### Directive 1
Using the passage on the Sonrisas Spanish methodology, answer each question briefly.
(a) What name does Sonrisas Spanish give its methodology?
(b) Who does the passage call the foremost expert on second language acquisition?
(c) In which three parts of Sonrisas Level I are the activities presented?
### Directive 2
For each statement, tell whether it agrees with the passage on the Sonrisas Spanish methodology. Answer yes or no, and quote the words of the passage that decide it.
(a) The methodology begins with Sonrisas Level I and acquisition.
(b) According to Dr. Krashen, acquisition requires speakers to concentrate on the form of their utterances.
(c) Children must "learn" language in order to acquire it.
### Directive 3
Pick up the passage on the Sonrisas Spanish methodology after its final sentence and write one more paragraph.

Start Source

At Sonrisas Spanish, we created the Acquire, Develop, Learn® methodology to guide how the different levels of our curriculum work together. This begins with Sonrisas Level I and acquisition. Language acquisition is the process by which humans acquire the capacity to perceive and comprehend language, as well as to produce and use words and sentences to  communicate. Children do this naturally without having to “learn” language. Developmentally, children have the natural ability to do this with a second language, too. The foremost expert on second language acquisition, Dr. Stephen Krashen, explains that acquisition requires meaningful interaction in the target language—natural communication—in which speakers are concerned not with the form of their utterances but with the communicative act. Sonrisas Level I provides lots of opportunity for natural communication through the variety of activities that are presented in Circle Time, Story Time, and Art Time. Students engage in varied and frequent communication through songs, games, lesson activities, stories, and art projects. All of these activities are focused on providing fun and meaningful interactions in Spanish.

End Source
Start Provided data

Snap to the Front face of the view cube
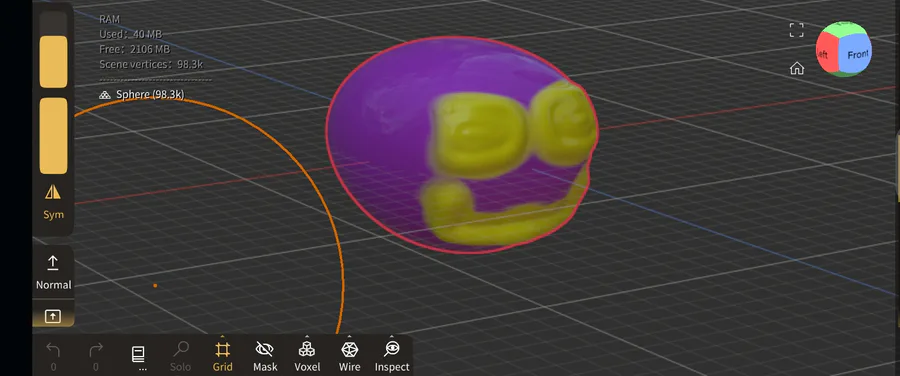 click(x=857, y=55)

End Provided data

### Task output 1
(a) Acquire, Develop, Learn®
(b) Dr. Stephen Krashen
(c) Circle Time, Story Time, and Art Time

### Task output 2
(a) Yes: "This begins with Sonrisas Level I and acquisition."
(b) No: "in which speakers are concerned not with the form of their utterances but with the communicative act"
(c) No: "Children do this naturally without having to “learn” language."

### Task output 3
Krashen stresses that comprehensible input (CI) is the crucial and necessary ingredient for the acquisition of language. CI is nothing more than language that can be understood by learners even when they don’t understand all the words and structures. In the Sonrisas lessons, CI is present in every segment. In Circle Time students get CI through the movement and gesture that accompany the songs and the routines of the games that are played. In Story Time students get CI from the context of the story—the illustrations, the text, and the teacher’s telling of the story with fluency, tone, and expression. In Art Time students get CI from the physical product they are making—allowing teachers to engage them in meaningful interactions about what they are working on. All of it adds up to messages being conveyed and understood. This is when acquisition begins.

Acquisition continues when the learner improves and progresses by receiving second language input that is one step beyond his or her current stage of linguistic competence. This describes Krashen’s “Input Hypothesis”. For example, if a learner is at a stage “i”, then acquisition takes place when he or she is exposed to CI that belongs to a level of “i + 1”. Teachers can provide this kind of CI through their natural communication with students—adjusting their level of communication to differentiate for learners at varying levels of proficiency. This also explains how the Sonrisas lessons develop learner’s acquired Spanish in Sonrisas Level II. More on this in the next post.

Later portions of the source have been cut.